Another dispute involved the question of Russian “finance capital.” The Nimp document “Is Russia Imperialist?” (2 June 2013) contained evidence that the Russian banking system is far closer to that of “developing” Brazil than “developed” (i.e., imperialist) countries like the U.S., Britain or France. The Imps were unable to seriously challenge this, because it is a fact.
At the IBT’s Seventh Conference in April 2014, a clear majority of the delegates endorsed the Nimp position. The conference occurred around the time the Ukrainian crisis came to a boiling point and the programmatic implications of the difference were starkly evident. The Imps’ 5 March 2014 call for “the immediate expulsion of Russian forces from the territory of Ukraine (including its naval base at Sebastopol)” would have effectively placed them on the opposite side of the barricades from the Nimps, who asserted that if there was an attempt “to forcibly seize the Russian base and assert Ukrainian nationalist/Nazi western imperialist government control” Marxists would “side militarily with Crimean resistance and any Russian troops to repel the invaders.” Russia’s role in Syria was another source of sharp disagreement (see: “What is Russia doing in Syria?”, 25 February 2014). The substantial articles published in 1917 on these two issues (“Ukraine, Russia & the Struggle for Eurasia” [No. 37] and “Middle East Chaos” [No. 38]) represent the Nimp position.

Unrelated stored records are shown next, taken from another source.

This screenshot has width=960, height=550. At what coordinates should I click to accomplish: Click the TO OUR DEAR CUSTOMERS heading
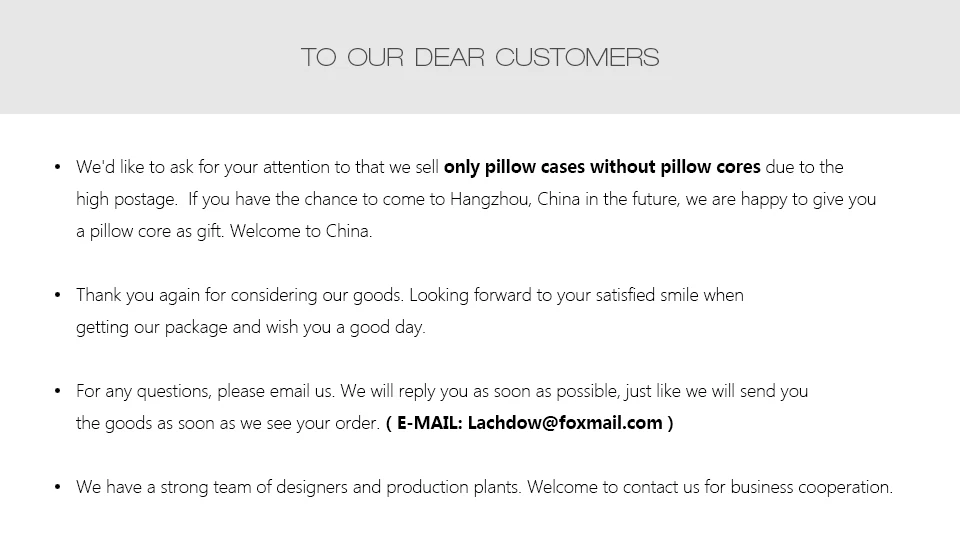click(x=480, y=57)
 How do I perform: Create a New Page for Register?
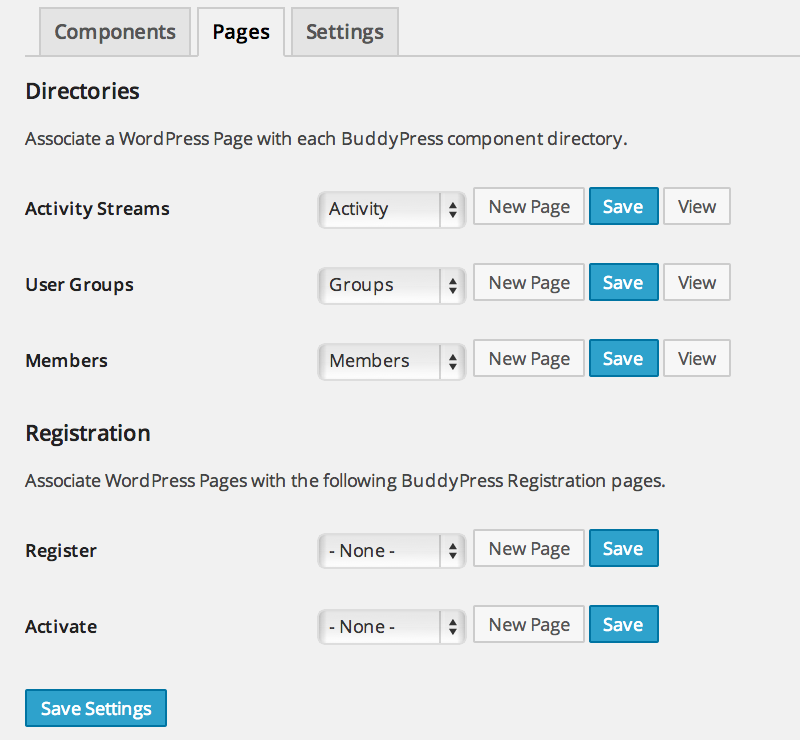tap(528, 548)
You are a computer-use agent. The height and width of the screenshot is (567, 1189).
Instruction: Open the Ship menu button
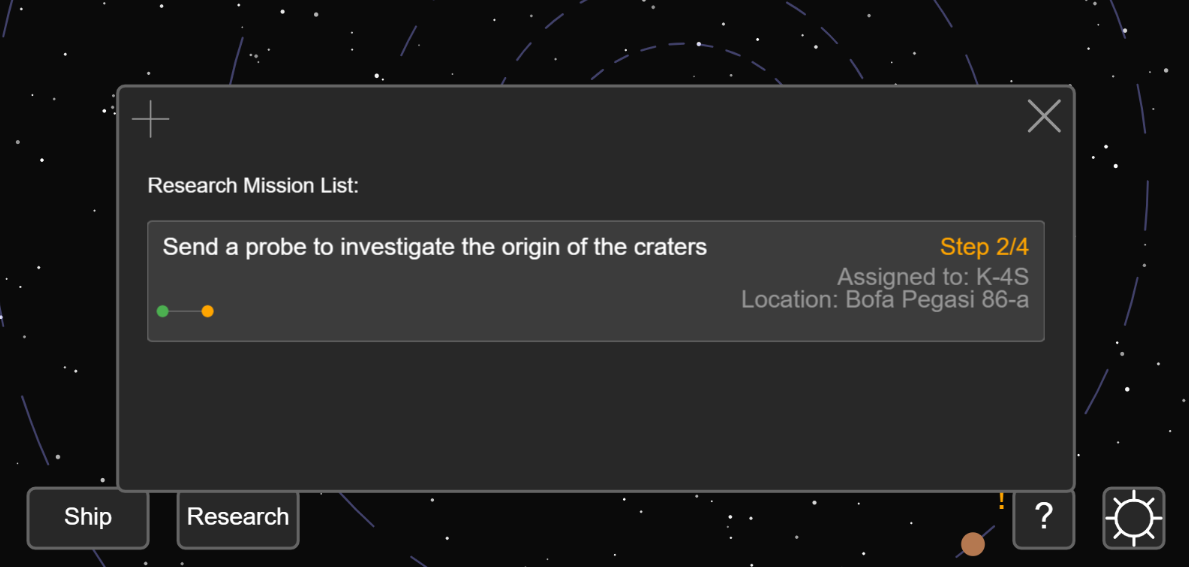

Comrades from both sides made many, many contributions on this question during the past decade. While there was no convergence on the core difference, there was also a considerable evolution in the discussion over the years. In selecting documents for this bulletin we have attempted to include the essential arguments advanced by both sides during the final stages of the debate. This issue is obviously of enormous importance for the left and workers’ movement internationally. While we regret, and are somewhat puzzled by, our inability to win over our former Imp comrades we are firmly convinced that only through this sort of open and principled political struggle will it be possible to develop the political consciousness necessary to lay the basis for the future resurgence of a genuinely revolutionary mass workers’ international, a development upon which the very survival of humanity depends.